4SINAI: COVID-19 Chatbot

2020

Role: Design Lead (with one product manager and one tech lead)

In this case study, I will discuss co-leading the design of a health system-wide chatbot that triaged patients to the resources they need while making sure that medical professionals are able to connect with the patients in most critical need during the COVID-19 crisis in NYC.

We created automated chatbot logic to help patients assess their symptoms with 3 main possible resolutions: 

  • Health system endorsed (i.e. trusted) online COVID resources;

  • Entering a video based, urgent care services;

  • Live chatting with a registered nurse on staff.

    I did the visual/UX design in this project independently and the conversational design with my product manager.

Process

It started the first week of March when I returned from Seattle (just before it was about to become the first coronavirus hotspot). Over the course of 1 week in fact and we had to use what we already had, but make an experience that could handle a significant, sustained amount of volume. The most important piece here was clarity upfront of what we were trying to achieve.

My product manager and I worked hand in hand to create an experience using our existing chatbot functionality (up until this point had only been used for triaging low-risk seasonal flu patients and self-scheduling appointments). Though the chat experience has been (and remains) imperfect, it was the optimal solution for a few reasons:

  • Mobile accessibility: According to Pew Research, amongst lower income households, 71% have access to a smartphone, but only 54% have access to a laptop or desktop computer. 

  • Internationalization: Our chatbot had built in language translation technology, creating an even better experience for folks 

After identifying the best medium, we got to work on creating the bot flow (decision tree). This required daily reviews with the Ambulatory practice team, a group of project managers and clinicians advising us on changes to staffing (who would staff the live chat portion of our chat flow), updates from the telemedicine team (managing video visits and whether they could have patients directed to them), as well as rapidly changing guidance from the CIty of New York and the CDC around COVID symptoms. Over the course of 2 months, we made changes everyday around: symptoms triage, resolution endpoints, chatbot behaviors.

Case study: Queuing

After about 1 week of launching our COVID-19 chat flow, we were quickly informed by the Patient Access Services team that their staff was getting crushed under the weight of incoming chat messages with the added complexity that staffing couldn’t scale up or down on the turn of a dime. If 500 people wrote in at noon, there were still only 10 nurses on staff, just the same as if 100 people wrote in at 9PM. On the patient side, there was no indication of a “waiting state,” so a lot of our initial reports that I reviewed saw a steep rate of abandonment during the connection between stepping up to livechat and actually connecting to an agent.

We solved this by creating a dynamic waiting queue based on the number of nurses logged into the chat platform, so that position in line represented was accurate.
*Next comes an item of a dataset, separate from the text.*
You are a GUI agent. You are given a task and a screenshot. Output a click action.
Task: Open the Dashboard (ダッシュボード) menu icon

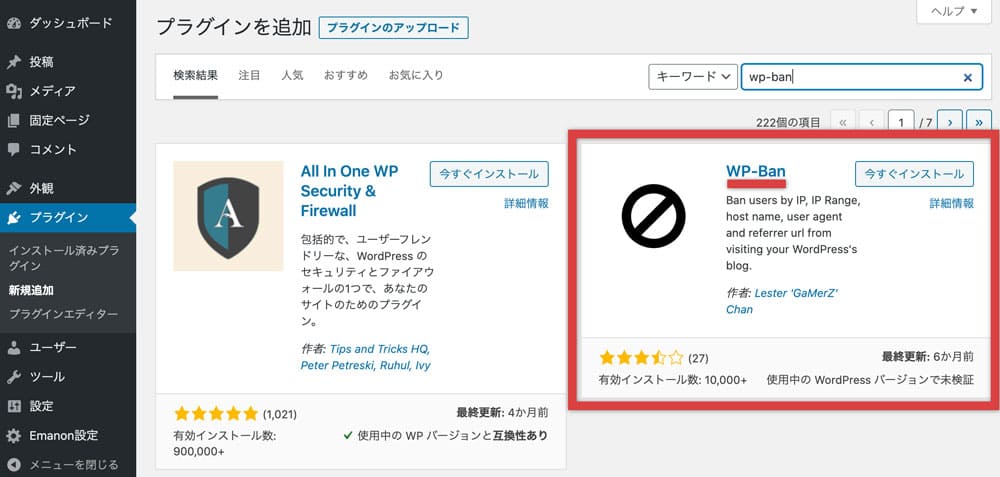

This queue was designed to ensure no one was ever waiting in line fruitlessly and was rather directed as quickly as possible to the best option the health system has to offer given capacity.

Results

At the peak of the COVID crisis in NYC, our chatbot was fielding an average of 150 unique entries to our chatbot, with 50 stepping up to speak with a nurse a day. We were able to offset, 800 were diverted to a video visit rather than one of our physical hospitals.

From Epic reporting, we learned that we helped drive a 700% increase in video visit traffic, contributing to lighter hospital visit loads.

The COVID-19 chatbot remains in place as we speak though the volume is understandably considerably down given that NYC has done an amazing job getting the virus under control. With a bit of breathing room, our team is now looking towards the Fall, when COVID will likely get worse again, to this MVP and make significant experience improvements, both to the service (having a dedicated COVID chat response team) and the platform (better accessibility across mobile and desktop, plus added internationalization).